Start with why. (Thank you Simon Sinek.) Are there meaningful, ongoing benefits to learning how to make specific decisions with your money? Should you care enough to learn the more mundane details like reviewing expenses or filing your own taxes?
I know there are attempts, like showing those log graphs that try to impress upon young minds the long-term value of compound interest. I'm sure those help a few people, but I do wonder if there might be other more impactful concepts.
Personally, I get a great deal of satisfaction out of things like efficiency, self-reliance, and so on, but I don't know if valuing those things can be taught, or just develops organically. Regardless, I think you always need to impress upon students the motivations for their decision-making and try to help them care. The rest can come later.

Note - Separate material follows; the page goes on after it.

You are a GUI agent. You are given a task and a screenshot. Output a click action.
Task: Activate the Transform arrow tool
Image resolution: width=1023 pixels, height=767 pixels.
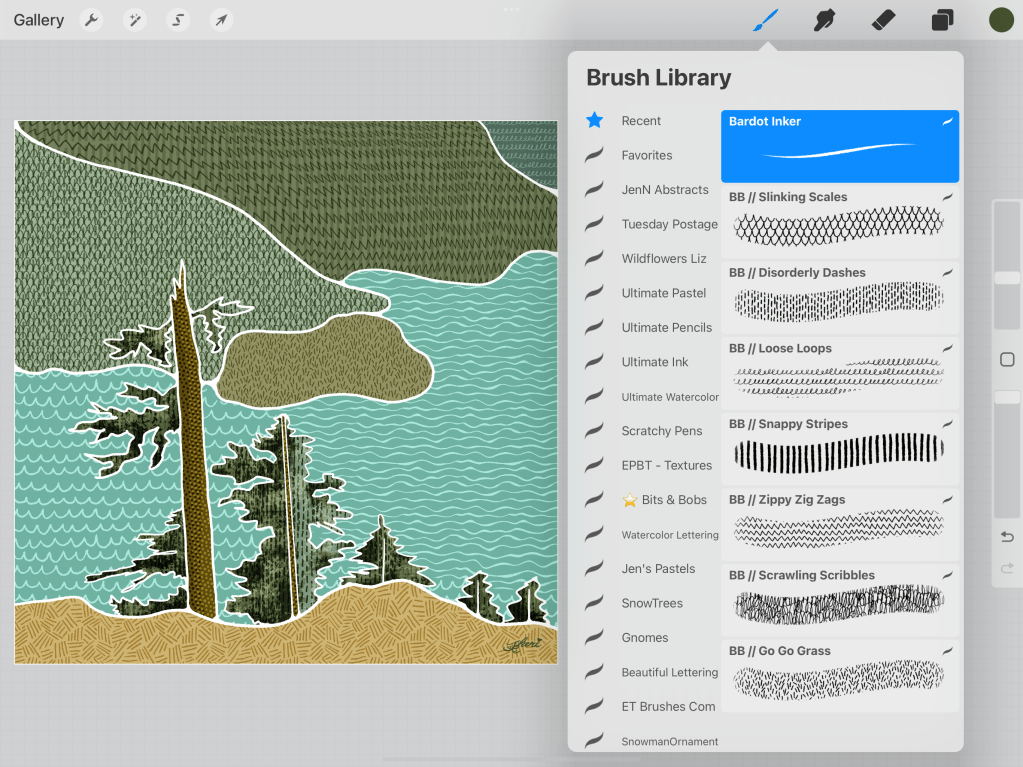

> Start with why. (Thank you Simon Sinek.) Are there meaningful, ongoing benefits to learning how to make specific decisions with your money?
It's a great approach when the "meaningful, ongoing benefits" start to occur either immediately, or in the near future when you're living a life very, very much like the one you're living today.
The difficulty of doing that within the context of educating 5-18 (+/- 4) years olds is that benefits (and costs) of learning (or not) are far, far down the road, in a life that they can typically not even imagine with any degree of accuracy.
Many high schoolers on the cusp of needing some finanical literacy. They may be starting their first jobs, and making a budget and saving for a rainy day would be good skills. Others are about to borrow for college and financial understanding could help them avoid getting into a lot of debt in order to struggle at a degree that they end up not attaining, or in order to attain a degree that doesn't add up economically. Some may be moving out (voluntarily or not) and need to have an income, find a place an pay rent, pay for food and utilities, etc, with potentially little room for error.
Yes, this is a very general insight, not just for education, but for any presentation: work backwards from what problem you're solving with the material. Then everything makes so much more sense!
> Start with why
This would have done so much for me, especially with the more abstract math classes that made no sense until much later. It would have been good if the math problems even approximated reality. Simple things like adjusting a recipe to a different number of people, applying taxes, calculating interest. Only shop class gave me the satisfaction of doing something concrete.
For me, there was no "aha!" moment in high school, and it made it very difficult to understand why I needed to care.
https://xkcd.com/1050/
Excuse the smugness. Just providing counter perspective.
I know people, this does not help more people to easily understand the topic. But, lot of math like number theory was worked out as a intellectual exercise rather than application based.
Application followed theory. And people theorized for fun.
That can also make topics, abstract and unrelatable.
How is it a counter example?
Things you won't end up using lack any "why" beyond "just in case". The only way you avoid using personal finance skills is if you partner up and completely offload that responsibility onto someone else. Fine, in that case, don't bother learning it!
Hey,
Non native speaker here. I think I conveyed something that I did not mean to convey. I was just saying concentrating on the "why" and having a utiliterean perspective about the topics to learn while useful and help the children to relate, need not be the only criteria.
Cause, lot of things can be a little more abstract and some what removed from exact applications in real world. But, they can still be beautiful. That is what I meant to say. I think I conveyed the exact opposite.